The latest Accutane decision can be found at In re Accutane Litigation, 2020 N.J. Super. Unpub. LEXIS 123 (N.J. App. Div. Jan. 17, 2020). It is an appellate review of the trial court's ruling excluding plaintiffs' experts' testimony on whether Accutane can cause ulcerative colitis. Id. at *4. As a result of that decision, the claims of over 3000 plaintiffs were dismissed. Id. The decision has been sitting for two years because the appellate court stayed its review until the New Jersey Supreme Court ruled on the earlier Daubert Accutane decision excluding plaintiffs' experts on the issue of whether Accutane could cause Crohn's disease. As noted above, that decision was affirmed. Because that decision was so instrumental to the ruling in the current decision, here's a link to our post on that.

We called that NJ Supreme Court decision an "upgrade" to the state's standards for the admission of expert testimony. And we wholeheartedly approve of the decision to apply these upgrades to the current ruling even though there were handed down after the filing of the current appeal. Id. at *6 (civil decisions are "presumed to apply retroactively"). From just a practical standpoint, it would have been counterproductive for the appellate court to have reached a decision under the old standard just to be reversed on appeal, which would logically have been the outcome.
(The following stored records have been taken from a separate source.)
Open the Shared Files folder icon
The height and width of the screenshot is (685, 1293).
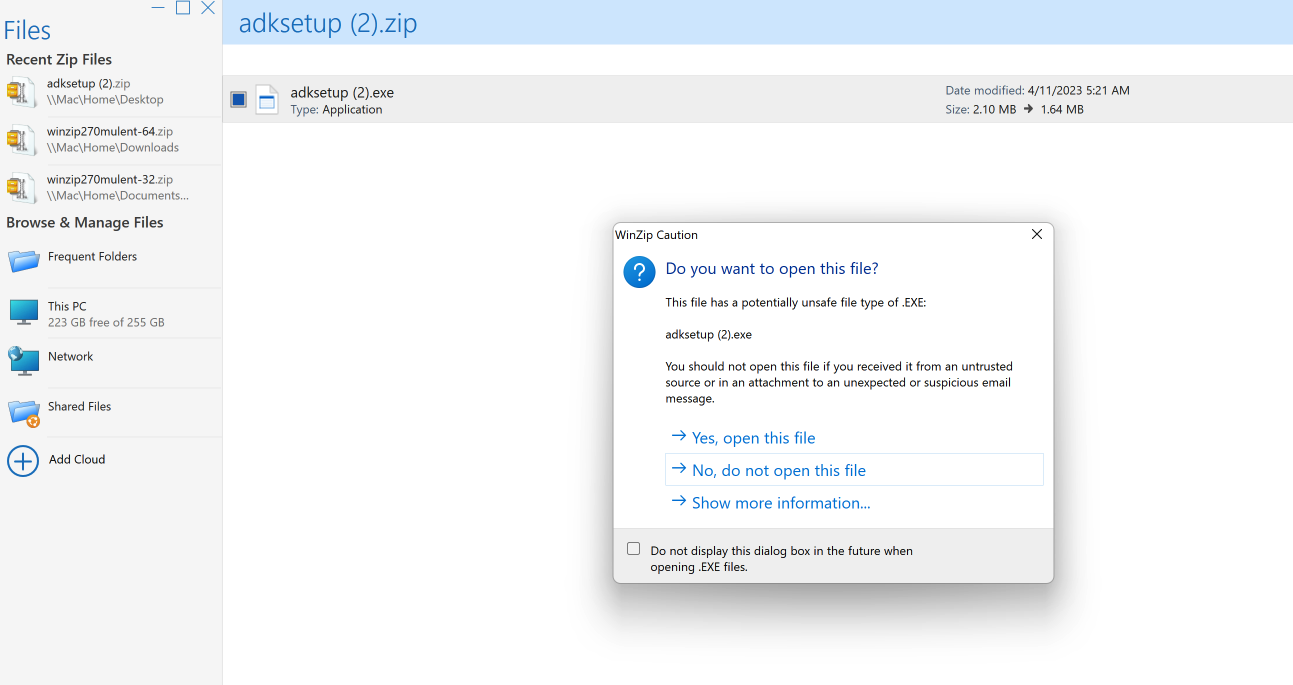point(23,411)
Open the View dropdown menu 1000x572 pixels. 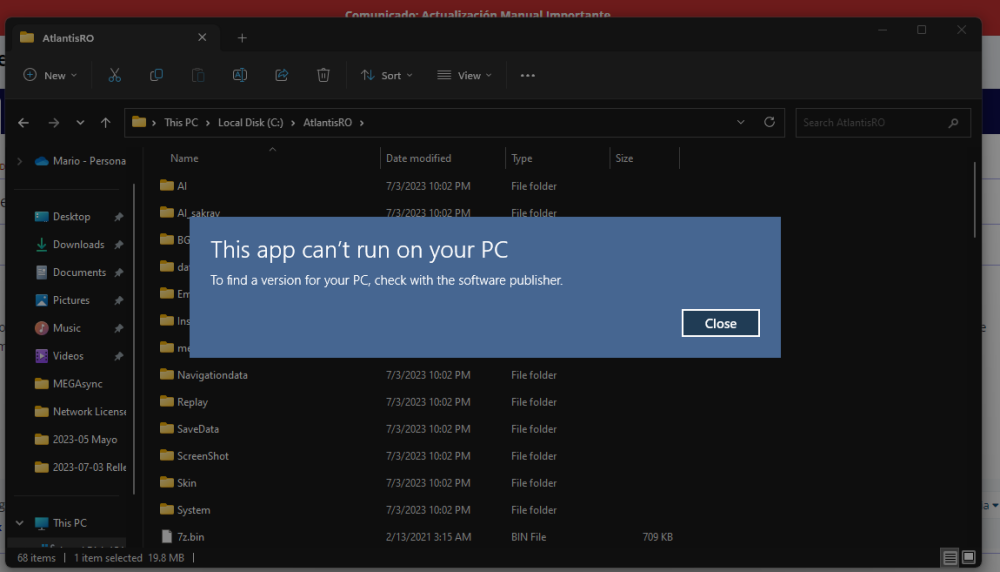[x=464, y=75]
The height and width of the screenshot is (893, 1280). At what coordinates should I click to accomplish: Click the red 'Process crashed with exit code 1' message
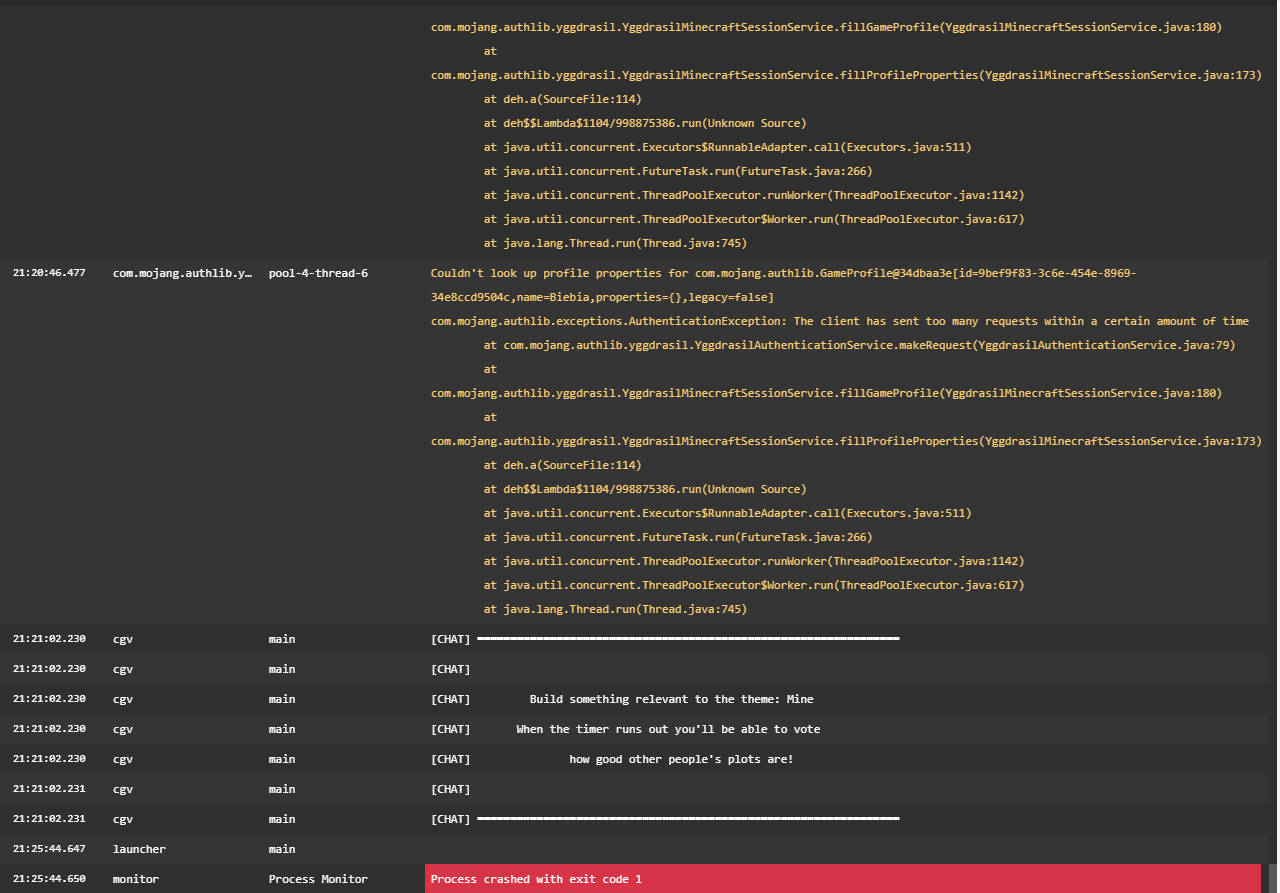536,879
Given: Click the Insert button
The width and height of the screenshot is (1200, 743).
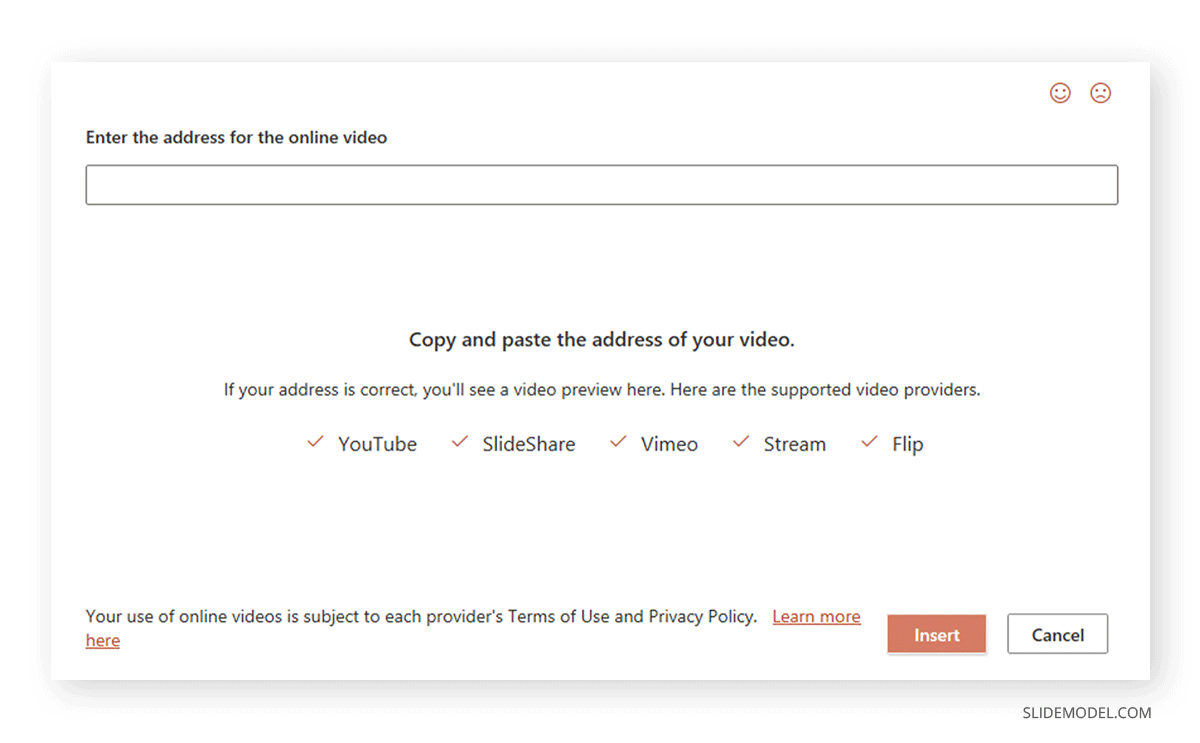Looking at the screenshot, I should tap(936, 634).
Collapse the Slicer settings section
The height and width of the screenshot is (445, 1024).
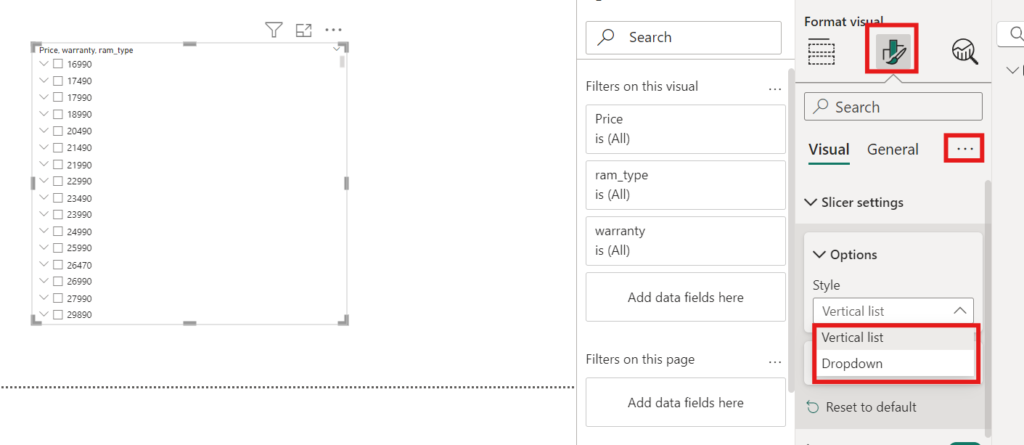pos(810,203)
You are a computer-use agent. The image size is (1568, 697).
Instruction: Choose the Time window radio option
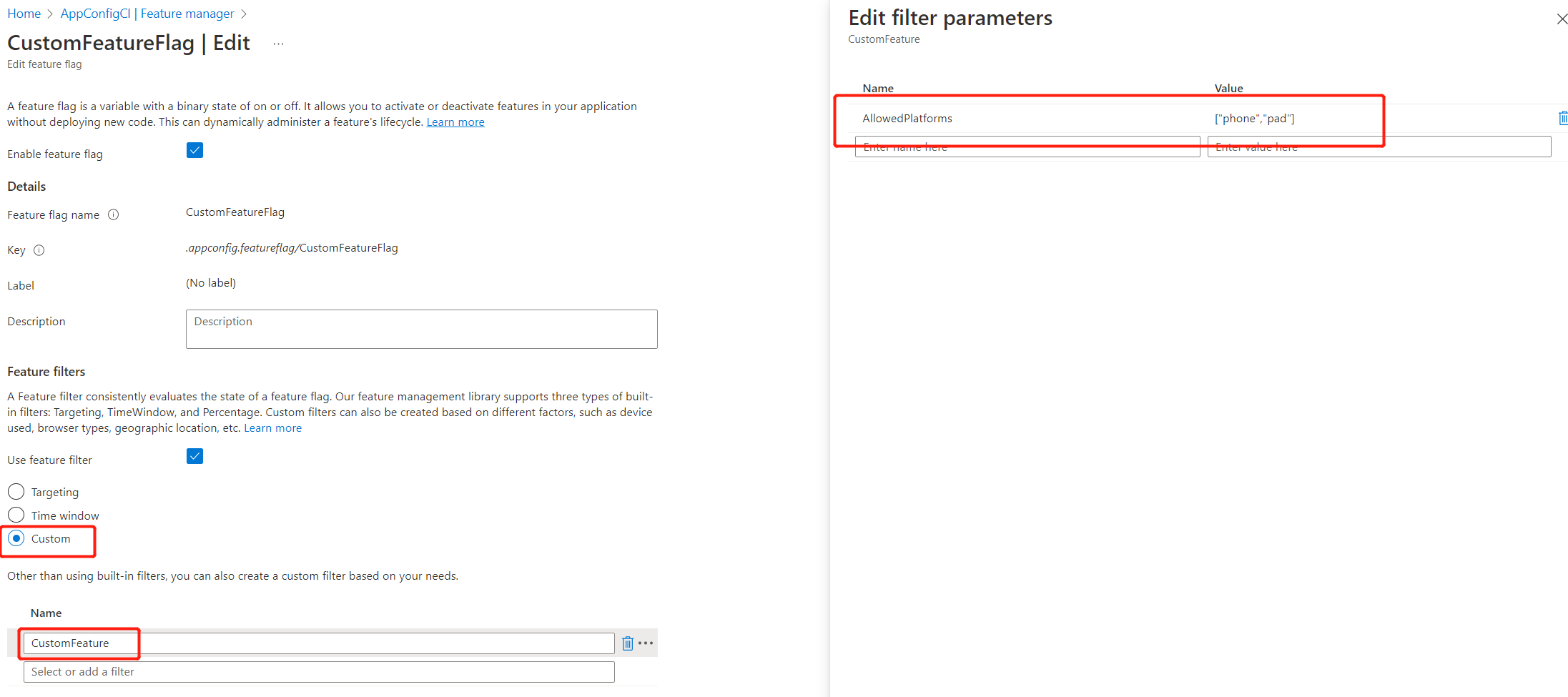click(16, 515)
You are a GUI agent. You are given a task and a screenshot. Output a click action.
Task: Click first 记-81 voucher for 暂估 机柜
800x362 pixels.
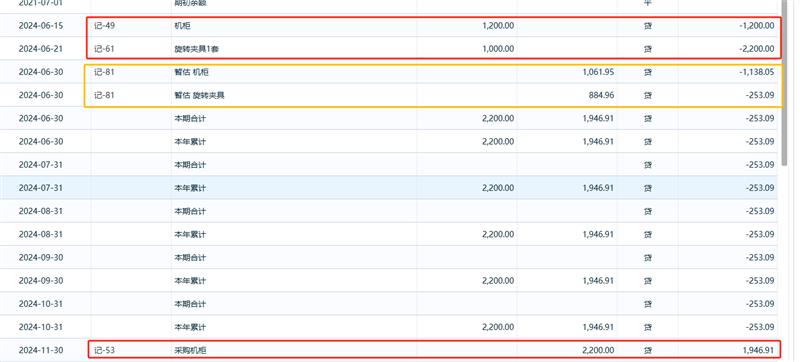104,72
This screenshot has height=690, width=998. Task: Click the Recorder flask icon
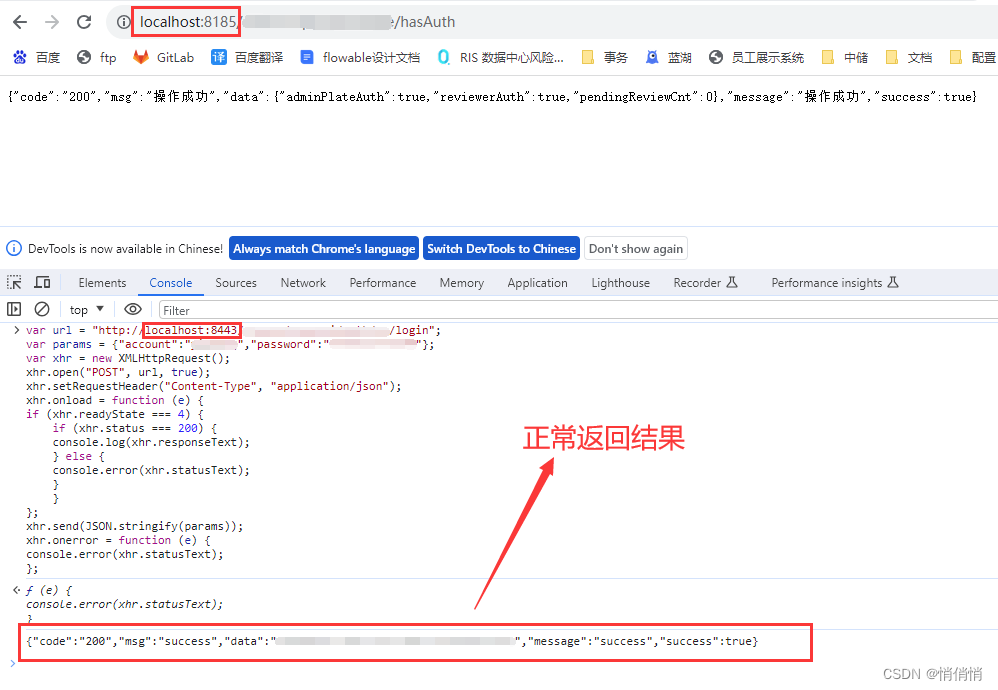point(733,282)
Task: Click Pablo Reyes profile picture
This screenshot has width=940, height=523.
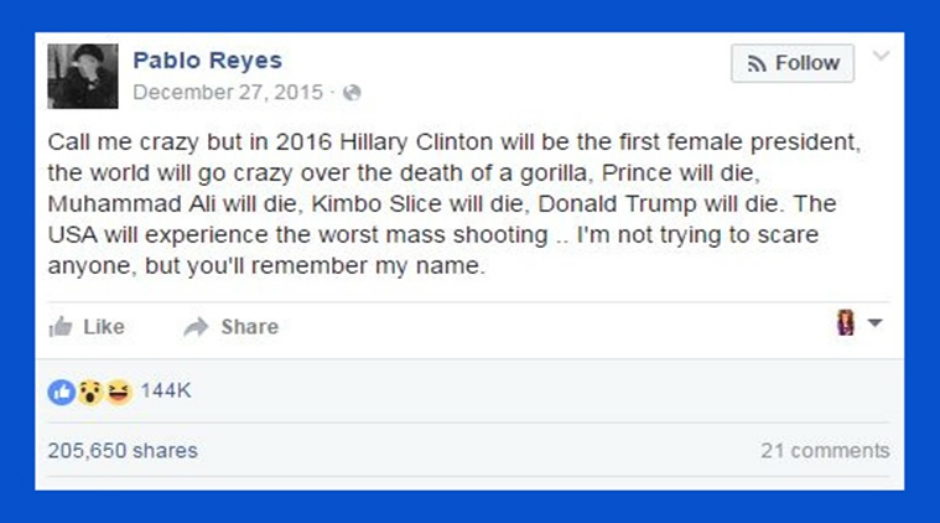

Which brings us to the substance of today's decision. It primarily reads like this – last time we had this issue the Supreme Court told us we got it wrong, so this time we're going to do exactly what it did. No argument from us. Plaintiff's ulcerative colitis experts were almost carbon copies of their Crohn's disease experts. Throughout the decision, the appellate court draws parallels between those experts and these.

Plaintiffs' experts "disregarded the fundamentals of the scientific method," by picking and choosing which studies to rely on in a way that "bespoke litigation-driven science." Id. at *13. They elevated case reports well above their place at the "very bottom of the medical-evidence hierarchy." Id. Similarly, they relied on anecdotal and animal studies over human epidemiology. Id. at *15. In fact, plaintiffs' experts disregarded eight out of nine epidemiological studies "that ha[ve] found no association between Accutane and ulcerative colitis." Id. at *21-22. Cherry-picking evidence to exclude that which contradicts you is not an accepted methodology under any circumstances.

Nor was the experts' almost exclusive reliance on a portion of a study when the ultimate conclusion of the study was the absence of any link and the results of the portion relied on have never been replicated. Id. at *24. The court was unwilling to overlook that consistency of findings is "an important factor in making a judgment about causation." Id. at *25.

Plaintiffs' experts claimed to be using the Bradford Hill guidelines to support their causation opinions. However, Bradford-Hill can only be used "after an association between an agent and a particular disease has been determined to be present." Id. at *27. The Bradford Hill criteria are used to determine if a known association "reflects true causality." They can't be used to create an association not already evidenced by appropriate studies. Id. So, what plaintiffs' experts were actually doing was "organiz[ing their] testimony to support a personal view that a causal association existed between Accutane and ulcerative colitis." Id. at *26. Again, not a proper methodology.

Further, plaintiffs' experts hid their conclusions from peer review. Failure to publish or submit to peer-review does not disqualify an expert in and of itself. But, upon examination the court concluded that the expert's opinions lacked the "theoretical coherency" that would be required to pass the rigors of the peer-review process. Id. So, the failure to submit to that scrutiny, signifies "an expert who expressed a different set of opinions in the courtroom than he is willing to express to his colleagues." Id. at *17. This, combined with selective reliance and indifference to the medical-evidence hierarchy, led the court to conclude that plaintiffs' experts were not presenting objective science but rather litigation drive advocacy. Id. at *18.

The bottom line is that the appellate court could find "little to distinguish" the experts the Supreme Court excluded and the current experts. Id. at *28. So, there was really very little left for the appellate court to do except affirm the trial court's exclusion of these experts as well. It's simply the same quasi-science the Supreme Court already rejected. This may finally be the wrap-up that this litigation has long been inching toward.

This article is presented for informational purposes only and is not intended to constitute legal advice.